◆ **Aim of the task**
Within these entries, which lines include the string "will"? Copy each one.

◆ **Records shown**
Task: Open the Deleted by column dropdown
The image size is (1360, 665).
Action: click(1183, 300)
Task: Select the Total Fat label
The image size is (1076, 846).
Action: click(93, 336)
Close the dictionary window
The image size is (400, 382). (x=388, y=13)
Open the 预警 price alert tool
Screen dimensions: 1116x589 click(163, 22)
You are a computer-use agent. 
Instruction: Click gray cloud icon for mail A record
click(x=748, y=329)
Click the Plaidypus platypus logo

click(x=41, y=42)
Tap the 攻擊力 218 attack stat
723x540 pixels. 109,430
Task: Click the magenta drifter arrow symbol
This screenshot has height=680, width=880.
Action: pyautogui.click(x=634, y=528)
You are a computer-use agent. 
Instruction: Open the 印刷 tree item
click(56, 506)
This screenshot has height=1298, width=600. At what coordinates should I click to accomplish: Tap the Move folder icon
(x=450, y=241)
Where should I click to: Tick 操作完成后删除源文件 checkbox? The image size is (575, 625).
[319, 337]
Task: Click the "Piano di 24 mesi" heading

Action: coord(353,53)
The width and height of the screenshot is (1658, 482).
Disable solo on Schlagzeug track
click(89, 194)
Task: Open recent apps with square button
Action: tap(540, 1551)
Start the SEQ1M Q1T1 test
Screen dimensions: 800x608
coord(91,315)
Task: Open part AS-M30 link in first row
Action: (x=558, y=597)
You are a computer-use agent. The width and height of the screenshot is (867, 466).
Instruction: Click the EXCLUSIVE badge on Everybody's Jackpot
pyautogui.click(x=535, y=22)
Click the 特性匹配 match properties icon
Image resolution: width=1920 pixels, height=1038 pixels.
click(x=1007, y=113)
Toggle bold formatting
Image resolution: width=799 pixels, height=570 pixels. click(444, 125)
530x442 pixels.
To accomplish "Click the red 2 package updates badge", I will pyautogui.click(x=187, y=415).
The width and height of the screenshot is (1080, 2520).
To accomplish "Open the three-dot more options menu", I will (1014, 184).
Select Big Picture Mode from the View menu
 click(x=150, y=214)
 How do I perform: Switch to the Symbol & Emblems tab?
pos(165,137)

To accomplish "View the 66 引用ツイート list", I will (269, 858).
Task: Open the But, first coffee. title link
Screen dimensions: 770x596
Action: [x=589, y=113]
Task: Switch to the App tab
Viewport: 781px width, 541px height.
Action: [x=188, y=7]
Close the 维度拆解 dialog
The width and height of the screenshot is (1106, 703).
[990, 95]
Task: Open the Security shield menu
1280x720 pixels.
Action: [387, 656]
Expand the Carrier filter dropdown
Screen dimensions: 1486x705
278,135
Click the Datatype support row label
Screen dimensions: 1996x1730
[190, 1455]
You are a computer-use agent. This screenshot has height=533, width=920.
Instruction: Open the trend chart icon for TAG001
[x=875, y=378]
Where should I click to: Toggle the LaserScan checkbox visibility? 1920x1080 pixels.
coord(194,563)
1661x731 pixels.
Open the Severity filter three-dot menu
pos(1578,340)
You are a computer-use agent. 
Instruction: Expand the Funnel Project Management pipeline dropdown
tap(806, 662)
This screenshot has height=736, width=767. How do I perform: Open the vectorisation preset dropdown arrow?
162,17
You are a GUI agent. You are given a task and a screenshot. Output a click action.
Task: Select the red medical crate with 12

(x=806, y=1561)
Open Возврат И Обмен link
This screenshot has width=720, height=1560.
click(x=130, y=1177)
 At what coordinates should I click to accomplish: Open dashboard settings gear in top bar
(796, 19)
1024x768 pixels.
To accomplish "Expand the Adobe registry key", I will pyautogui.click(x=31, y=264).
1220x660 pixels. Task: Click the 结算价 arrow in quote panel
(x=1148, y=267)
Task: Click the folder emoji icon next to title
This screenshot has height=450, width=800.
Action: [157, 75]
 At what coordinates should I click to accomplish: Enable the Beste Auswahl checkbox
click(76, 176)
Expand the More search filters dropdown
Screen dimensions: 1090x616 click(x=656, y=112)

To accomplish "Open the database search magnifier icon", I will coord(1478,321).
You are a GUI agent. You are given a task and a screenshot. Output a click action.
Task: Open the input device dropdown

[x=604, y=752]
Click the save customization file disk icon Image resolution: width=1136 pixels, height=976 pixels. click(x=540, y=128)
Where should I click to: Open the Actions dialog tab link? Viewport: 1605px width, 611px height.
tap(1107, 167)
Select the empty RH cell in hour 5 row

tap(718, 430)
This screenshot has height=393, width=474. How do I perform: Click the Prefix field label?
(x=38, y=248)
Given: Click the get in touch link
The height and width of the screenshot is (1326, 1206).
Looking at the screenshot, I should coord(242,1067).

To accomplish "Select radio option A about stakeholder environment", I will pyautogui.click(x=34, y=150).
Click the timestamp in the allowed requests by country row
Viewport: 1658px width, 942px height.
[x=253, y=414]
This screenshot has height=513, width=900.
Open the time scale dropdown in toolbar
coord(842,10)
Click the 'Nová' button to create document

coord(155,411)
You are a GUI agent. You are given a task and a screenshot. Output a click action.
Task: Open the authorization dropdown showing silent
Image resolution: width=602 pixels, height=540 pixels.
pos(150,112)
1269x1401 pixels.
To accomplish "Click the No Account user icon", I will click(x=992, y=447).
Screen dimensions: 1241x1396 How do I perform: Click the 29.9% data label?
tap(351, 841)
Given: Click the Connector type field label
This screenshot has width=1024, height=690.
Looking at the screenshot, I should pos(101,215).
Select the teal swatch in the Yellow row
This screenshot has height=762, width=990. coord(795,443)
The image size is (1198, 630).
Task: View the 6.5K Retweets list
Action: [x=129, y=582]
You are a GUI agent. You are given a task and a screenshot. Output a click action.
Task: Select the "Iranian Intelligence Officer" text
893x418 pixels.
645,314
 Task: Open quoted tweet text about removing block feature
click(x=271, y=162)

◆ **Result below**
To accomplish "Click the red 2 package updates badge", I will pyautogui.click(x=187, y=415).
To accomplish "Open the three-dot more options menu", I will (1014, 184).
To accomplish "View the 66 引用ツイート list", I will (269, 858).
To accomplish "Expand the Adobe registry key", I will pyautogui.click(x=31, y=264).
To accomplish "Open the database search magnifier icon", I will coord(1478,321).
To accomplish "Select radio option A about stakeholder environment", I will pyautogui.click(x=34, y=150).
To accomplish "Click the No Account user icon", I will click(x=992, y=447).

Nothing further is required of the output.